> Problem to solve: Transcribe every record in full, keeping it exactly the same.
[[ Data extracts, beginning ]]
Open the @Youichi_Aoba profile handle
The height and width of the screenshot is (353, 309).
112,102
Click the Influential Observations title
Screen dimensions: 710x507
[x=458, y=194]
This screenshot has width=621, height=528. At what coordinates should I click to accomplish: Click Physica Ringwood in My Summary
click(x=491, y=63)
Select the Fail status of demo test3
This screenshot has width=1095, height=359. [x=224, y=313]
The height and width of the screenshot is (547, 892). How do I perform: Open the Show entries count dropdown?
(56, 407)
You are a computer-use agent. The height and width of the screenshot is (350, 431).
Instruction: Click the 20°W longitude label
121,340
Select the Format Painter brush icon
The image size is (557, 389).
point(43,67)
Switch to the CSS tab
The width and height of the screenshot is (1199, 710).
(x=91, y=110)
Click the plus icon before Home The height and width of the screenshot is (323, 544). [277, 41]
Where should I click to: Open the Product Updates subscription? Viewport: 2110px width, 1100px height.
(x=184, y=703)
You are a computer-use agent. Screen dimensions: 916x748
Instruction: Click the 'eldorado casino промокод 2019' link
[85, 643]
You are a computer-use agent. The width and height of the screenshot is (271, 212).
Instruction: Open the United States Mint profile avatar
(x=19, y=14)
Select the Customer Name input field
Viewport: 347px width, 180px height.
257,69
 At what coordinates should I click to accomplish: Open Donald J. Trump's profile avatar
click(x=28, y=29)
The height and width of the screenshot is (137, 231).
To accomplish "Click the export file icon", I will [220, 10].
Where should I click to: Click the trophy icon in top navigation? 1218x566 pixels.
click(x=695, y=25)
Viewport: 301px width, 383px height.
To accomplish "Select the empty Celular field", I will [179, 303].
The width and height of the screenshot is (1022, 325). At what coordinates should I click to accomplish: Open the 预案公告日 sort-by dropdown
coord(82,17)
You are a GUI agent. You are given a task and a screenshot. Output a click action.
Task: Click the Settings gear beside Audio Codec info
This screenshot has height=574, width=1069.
[[ Data extracts, end ]]
> Output for this task:
Open the @Youichi_Aoba profile handle
The height and width of the screenshot is (353, 309).
112,102
Click the Influential Observations title
Screen dimensions: 710x507
[x=458, y=194]
This screenshot has width=621, height=528. At what coordinates should I click to accomplish: Click Physica Ringwood in My Summary
click(x=491, y=63)
Select the Fail status of demo test3
This screenshot has width=1095, height=359. [x=224, y=313]
The height and width of the screenshot is (547, 892). How do I perform: Open the Show entries count dropdown?
(56, 407)
You are a computer-use agent. The height and width of the screenshot is (350, 431).
Instruction: Click the 20°W longitude label
121,340
Select the Format Painter brush icon
The image size is (557, 389).
point(43,67)
Switch to the CSS tab
The width and height of the screenshot is (1199, 710).
(x=91, y=110)
Click the plus icon before Home The height and width of the screenshot is (323, 544). [277, 41]
Where should I click to: Open the Product Updates subscription? Viewport: 2110px width, 1100px height.
(x=184, y=703)
You are a computer-use agent. Screen dimensions: 916x748
Instruction: Click the 'eldorado casino промокод 2019' link
[85, 643]
You are a computer-use agent. The width and height of the screenshot is (271, 212).
Instruction: Open the United States Mint profile avatar
(x=19, y=14)
Select the Customer Name input field
Viewport: 347px width, 180px height.
257,69
 At what coordinates should I click to accomplish: Open Donald J. Trump's profile avatar
click(x=28, y=29)
The height and width of the screenshot is (137, 231).
To accomplish "Click the export file icon", I will [220, 10].
Where should I click to: Click the trophy icon in top navigation? 1218x566 pixels.
click(x=695, y=25)
Viewport: 301px width, 383px height.
To accomplish "Select the empty Celular field", I will [179, 303].
The width and height of the screenshot is (1022, 325). At what coordinates should I click to accomplish: Open the 预案公告日 sort-by dropdown
coord(82,17)
You are a GUI agent. You are given a task and a screenshot. Output a click action.
Task: Click the Settings gear beside Audio Codec info
This screenshot has height=574, width=1069.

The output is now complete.